Le développement tous azimuts de notre système légal et juridique fait penser à la loi mosaïque chez le peuple hébreu, une loi aux six cent treize prohibitions rendues plus compliquées encore par un grand nombre de commentaires abscons. L’Alliance du Christ (qui venait en remplacement de l’ancien système), elle, se résumait à deux seuls commandements dont le second est : « Tu aimeras ton prochain comme toi-même. » (Matthieu 22 ; 37-39). Deux préceptes, simples mais exigeants, à la place de l’invraisemblable ensemble de prescriptions de la loi mosaïque, qui s’attachait à traiter tous les aspects de la vie, jusqu’au moindre détail.
Dans notre société dite évoluée, on vit selon une loi mosaïque d’une autre espèce, une mosaïque de lois à l’infini, tout simplement parce que les êtres humains qui composent notre société sont incapables de vivre ensemble en bonne intelligence. Parce qu’ils sont incapables d’aimer « leurs prochains comme eux-mêmes », comme l’énonça un certain Yeshoua, il y a près de deux mille ans. Et le propos ne va pas dans le sens du poil de l’Église catholique romaine, qui impose sa tyrannie et sa supercherie depuis près de deux mille ans, mais dans le sens de l’humain.

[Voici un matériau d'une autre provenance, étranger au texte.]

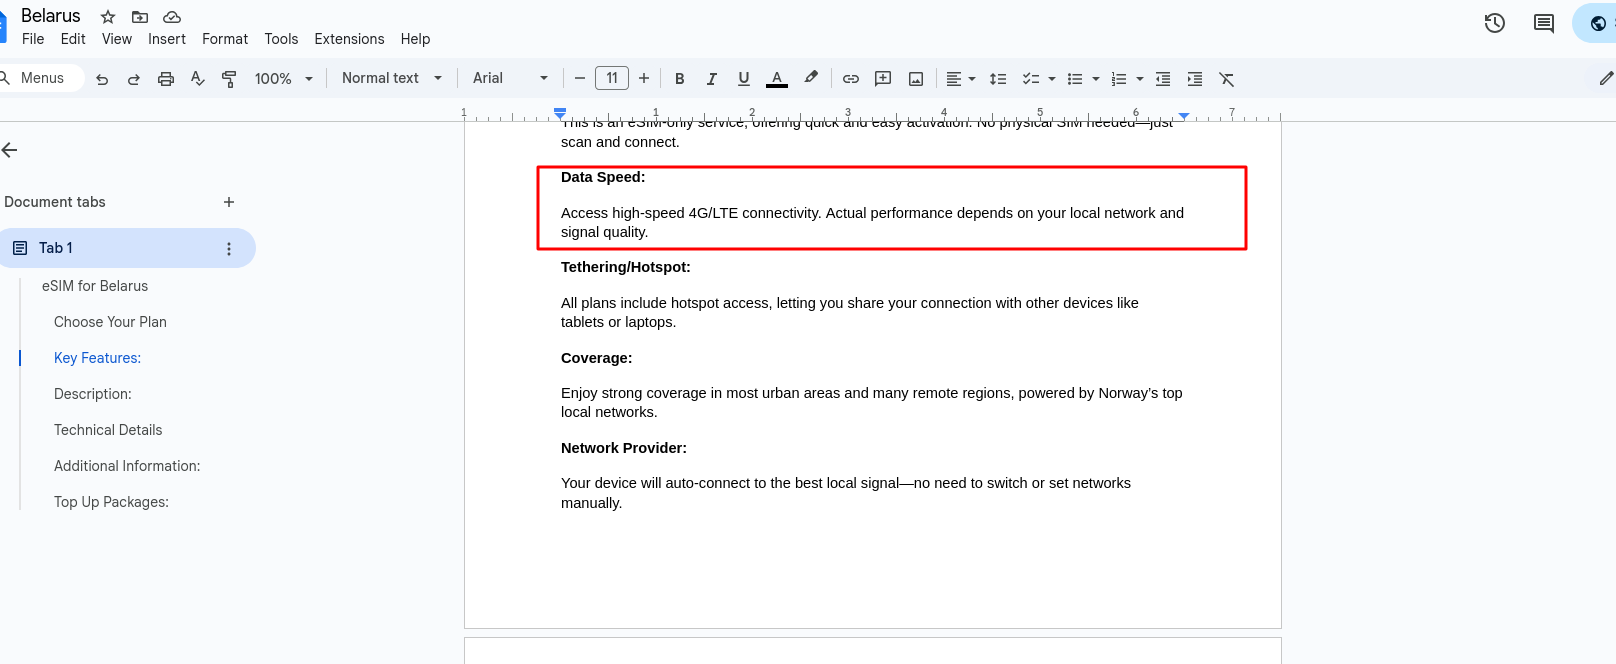Select the Paint format tool
The width and height of the screenshot is (1616, 664).
[229, 79]
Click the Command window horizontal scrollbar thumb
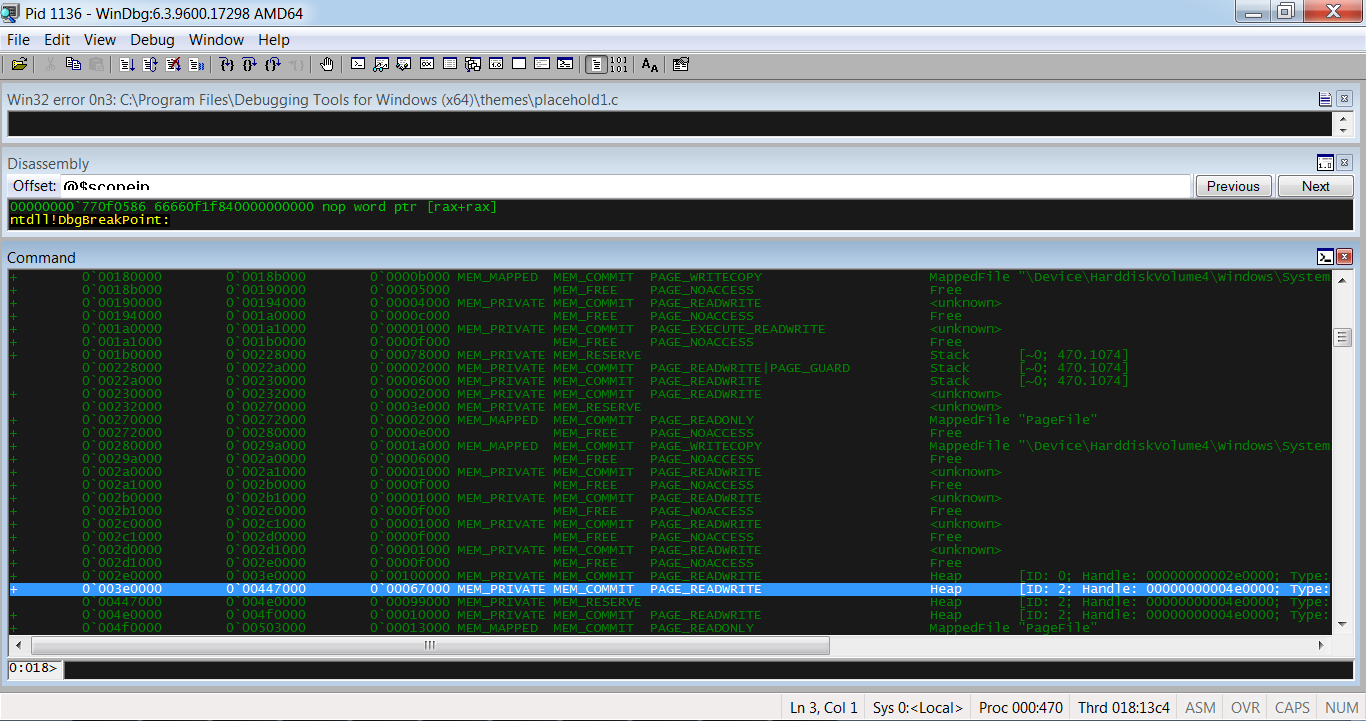Screen dimensions: 1366x721 pyautogui.click(x=429, y=645)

Jérôme Cahuzac n’a donc pas l’intention de renoncer à son siège de député parce qu’il peut le garder, parce que la loi l’y autorise, parce que c’est légal. Va-t-il falloir faire une loi pour distinguer ce qui est bien de qui ne l’est pas s’agissant de la situation particulière dans laquelle se trouve le député Cahuzac ? Une loi pour délimiter plus encore l’espace entre ce qui est autorisé et ce qui est interdit ? Une loi de plus qui restreindra plus encore l’espace collectif de la liberté humaine (et l’espace personnel des libertés individuelles) ? Une fois qui augmentera le champ des interdits sociaux ? Une loi de plus tout simplement parce que l’ex-ministre du budget, le député Jérôme Cahuzac manque à ce point d’honneur et d’honnêteté pour reconnaître que ce n’est pas parce que la chose est légale, dans la mesure où aucune loi ne l’interdit, qu’il a le droit, moralement parlant, de le faire. C’est cela, l’éthique, c’est ce qui gouverne les libertés individuelles de chaque personne. On vit dans une société non pas évoluée, mais qui recule, et de plus en plus, une société reculée où les gens manquent à ce point d’éthique personnelle qu’il leur faut des lois coercitives pour les contraindre à respecter ce qui est de l’ordre du bon sens, ou du sens du bien commun.
Aussi, qu’un ancien chirurgien, recyclé dans les implants capillaires, parce que c’était une source de profits bancaires, qu’un ancien chirurgien devenu maire, député puis ministre, devienne la raison qui légitime la création d’une loi de plus dans une société qui asphyxie sous le nombre des lois, d’une loi pour l’oie noire, voilà qui donne envie de s’arracher les cheveux.
Car il n’y a pas de lois blanches, il n’y a que des ombres noires qui obscurcissent le ciel.